*Consigne 1:*
Recopiez sans rien changer le passage de la liste qui va de la ligne contenant « Task: Move the selected slide down with arrow » jusqu'à la fin de la liste, bornes comprises. Laissez les images de côté dans votre réponse.

Nénesse, c’est son nom d’artiste. Musicien, comédien, humoriste patoisant, le calaisien François Dubout assure aussi le spectacle sur la scène politique régionale depuis 30 ans. Inclassable. Insaisissable. Homme de droite, ancien élu FN, il est tête de liste de "Debout les Ch’ti".
Difficile de ne pas sympathiser avec François Dubout. Il fait partie de ces personnes qui, dès la première rencontre, vous donnent au bout de cinq minutes l’impression d’être en face d’une vieille connaissance. C’est indéniable : il a le sens du contact. Courtois. Chaleureux. De l’entregent. Conteur hors-pair. L’homme politique n’est jamais loin de l’homme des one-man-shows. Il "sent" son interlocuteur comme il sent une salle de spectacle. Nénesse est drôle ; François Dubout est un drôle de personnage.
Il est tout et son contraire. Il se dit fidèle à ses convictions, celles d’un gaulliste souverainiste, droite dure, disciplinée, férocement anti-communiste. Et pourtant, il n’a fait que passer d’un parti à l’autre, de près ou de loin : le Parti Radical Valoisien, les centristes de l’UDF, le Rassemblement du Peuple Français de Charles Pasqua, le Front National, le Parti de la France de Carl Lang, le Centre National des Indépendants et Paysans, Debout La France de Nicolas Dupont-Aignan.
Il a dérivé du centre vers l’extrême-droite, lui le fils d’un résistant arrêté, torturé, déporté. Il a défendu les couleurs de formations franchement réactionnaires et sectaires, lui qui est marié à une étrangère et se montre plutôt tolérant sur les questions sociétales. Il passe au lance-flamme le bilan du maire socialiste de Coulogne puis se désiste en sa faveur. Il défend sa région et sa langue avec acharnement mais tente de se faire élire dans l’Ain. Sur scène, il y a celui qui raconte des histoires grivoises et franchouillardes ; et l’autre qui joue du basson dans un grand orchestre symphonique. François Dubout est un couteau suisse. Un multicarte. Un touche-à-tout. Curieux de tout. Quitte à se perdre parfois en route.

*Données affichées:*
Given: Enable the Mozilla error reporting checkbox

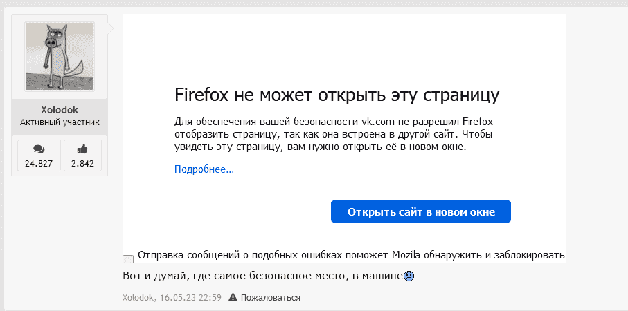Looking at the screenshot, I should (128, 259).
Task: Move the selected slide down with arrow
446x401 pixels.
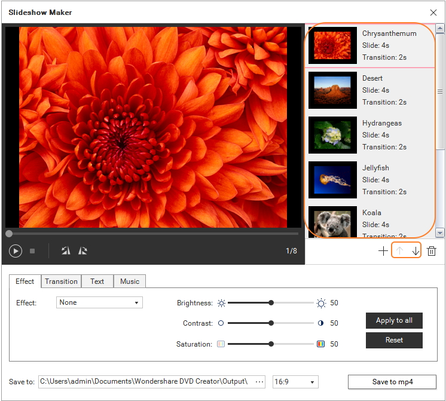Action: (416, 251)
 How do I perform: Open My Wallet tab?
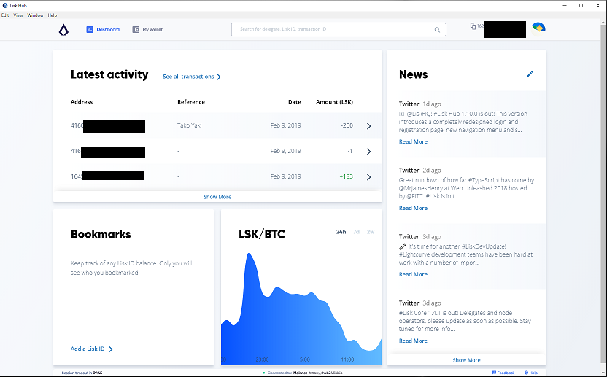tap(147, 30)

*Consigne 2:*
Dans le portrait de François Dubout, de quel instrument joue-t-il dans un grand orchestre symphonique ?

*Résultat 1:*
Task: Move the selected slide down with arrow
446x401 pixels.
Action: (416, 251)
 How do I perform: Open My Wallet tab?
tap(147, 30)

*Résultat 2:*
Il joue du basson.